Twenty-year-old Jeremy Tor, a junior at the University of Arizona, got the scare of his life recently — an e-mail that told him if George Bush is re-elected, he will reinstate the military draft.
"I thought, this is incredible. You know, to suggest that a draft is going to be instituted, harkening back to the days of Vietnam, is a scary, scary thought," he says.
Wednesday, Vice President Dick Cheney strongly denied it.
"The notion that somebody's peddling out there that there is a secret plan to reinstitute the draft — it's hogwash, not true," Cheney said on the campaign trail.

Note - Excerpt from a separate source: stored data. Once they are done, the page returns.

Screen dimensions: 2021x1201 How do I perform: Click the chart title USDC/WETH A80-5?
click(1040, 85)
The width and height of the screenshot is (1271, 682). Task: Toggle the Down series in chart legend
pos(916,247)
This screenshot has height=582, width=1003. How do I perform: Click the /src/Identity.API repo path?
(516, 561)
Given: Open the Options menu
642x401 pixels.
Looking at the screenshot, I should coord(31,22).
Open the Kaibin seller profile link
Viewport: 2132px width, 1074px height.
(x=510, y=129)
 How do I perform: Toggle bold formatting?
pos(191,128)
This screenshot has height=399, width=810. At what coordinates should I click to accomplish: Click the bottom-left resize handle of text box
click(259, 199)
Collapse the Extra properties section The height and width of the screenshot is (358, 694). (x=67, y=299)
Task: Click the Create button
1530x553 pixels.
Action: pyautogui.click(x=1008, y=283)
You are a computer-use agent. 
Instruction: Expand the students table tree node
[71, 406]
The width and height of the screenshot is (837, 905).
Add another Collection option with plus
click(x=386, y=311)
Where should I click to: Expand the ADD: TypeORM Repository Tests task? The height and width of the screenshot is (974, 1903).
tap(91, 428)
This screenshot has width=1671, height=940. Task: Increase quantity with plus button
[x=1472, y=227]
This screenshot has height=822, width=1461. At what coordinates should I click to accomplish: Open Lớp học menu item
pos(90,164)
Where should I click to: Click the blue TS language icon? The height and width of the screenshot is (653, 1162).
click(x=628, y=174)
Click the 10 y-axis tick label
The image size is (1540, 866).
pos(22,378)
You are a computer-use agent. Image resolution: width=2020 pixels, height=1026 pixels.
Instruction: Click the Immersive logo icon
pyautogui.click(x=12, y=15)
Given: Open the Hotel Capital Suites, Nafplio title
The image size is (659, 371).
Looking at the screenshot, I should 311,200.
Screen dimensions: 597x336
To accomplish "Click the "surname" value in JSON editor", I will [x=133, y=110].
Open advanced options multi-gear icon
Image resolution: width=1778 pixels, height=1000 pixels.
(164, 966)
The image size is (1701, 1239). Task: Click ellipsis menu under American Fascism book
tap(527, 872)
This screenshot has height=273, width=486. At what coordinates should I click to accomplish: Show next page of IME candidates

But college-age students and their parents across the country are being bombarded with the draft warning. Internet postings claim the Selective Service System has been given $28 million to prepare for a draft, and is secretly hiring 10,000 people for draft boards nationwide.
Pentagon officials call it bunk.
The e-mails also highlight two bills to reinstate the draft that are pending in the House and Senate. But both have almost no political support and both are sponsored by Democrats.
Congressman Charles Rangel, D-New York, admits he introduced his bill, in part, as a protest to the war in Iraq.
"I want to make it clear. This war is stupid, it is unnecessary," says Rep. Rangel.
It may sound strange, but most Pentagon and military leaders actually oppose the draft, because they say the all-volunteer army is working. Generally, today's soldiers are in the Army because they want to be. Drafted soldiers would be forced to serve for only two years — barely enough time to train them for today's high-tech force.
"There are so many specific skills you need that you can't just bring somebody in, train them for six months and bring them to Iraq," says military expert Loren Thompson. "They won't know what to do."
If the military needs more soldiers, they'll increase incentives to volunteers, like enlistment bonuses up to $20,000.
Jeremy Tor has decided the draft scare is a political hoax. But it has still convinced him to vote in November.